(Quoted text):
I use a mixed environment of Win10 and OS X Yosemite. I have Office 2016 installed on both. I use OneNote to organize some Word and Excel files that are opened, modified, and then saved back to OneNote. It has all worked fine and as expected in the Windows environment for several years, Win7, Win10, various versions of OneNote. It works as expected right now. However, when I open a notebook on the Mac, these files are all read-only and it invites me to 'Duplicate' the file locally with a button.
This defeats the purpose of what I am doing. Does anyone know how to fix this, or is it a quirk (or feature) of the Mac version specifically? Thank you very much. Is the file saved and opened in any other location? The file exists only as an embedded file in OneNote, and is not open anywhere else. It may have been originally created on another computer, but was then placed in a OneNote notebook. From where are you opening the One Note notebook?
Excel 2010 and 2013 also use a 'Protected View' banner that prevents editing unless you click the 'Enable Editing' button on the right side of the banner. Read-Only in Excel. Read-Only to.

(Collected material):
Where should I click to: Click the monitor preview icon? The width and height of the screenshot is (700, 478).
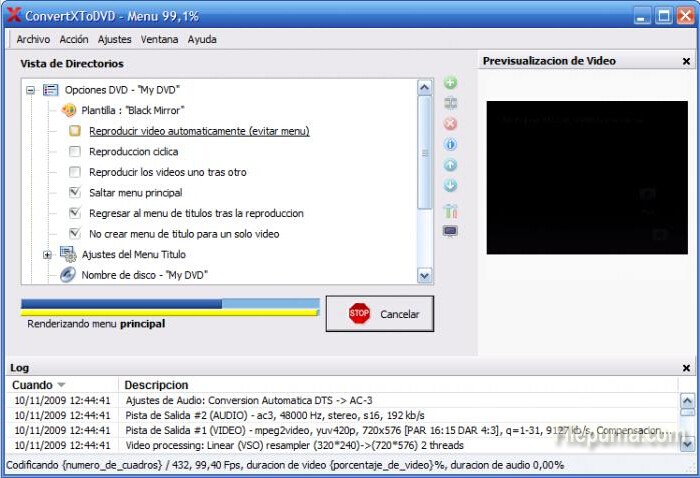click(450, 231)
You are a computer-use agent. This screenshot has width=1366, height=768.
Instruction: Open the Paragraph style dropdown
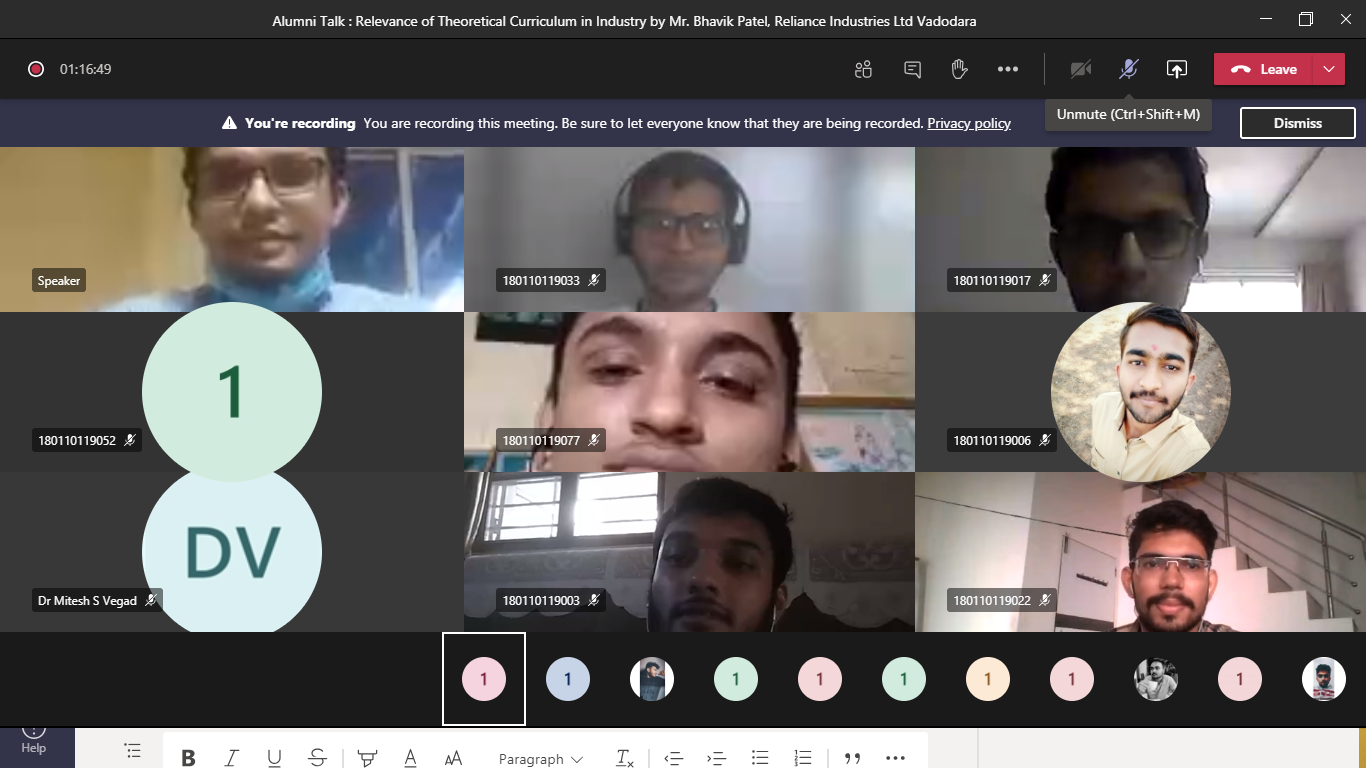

(To be done):
**1)** From the OneNote forum post, list every term set off in single quotation marks.
**2)** Reproduce the part of the OneNote forum post that opens with the words containing "I use a mixed" and closes with "with a button.".

(Task answers):
**1)**
- Duplicate
- Protected View
- Enable Editing

**2)**
I use a mixed environment of Win10 and OS X Yosemite. I have Office 2016 installed on both. I use OneNote to organize some Word and Excel files that are opened, modified, and then saved back to OneNote. It has all worked fine and as expected in the Windows environment for several years, Win7, Win10, various versions of OneNote. It works as expected right now. However, when I open a notebook on the Mac, these files are all read-only and it invites me to 'Duplicate' the file locally with a button.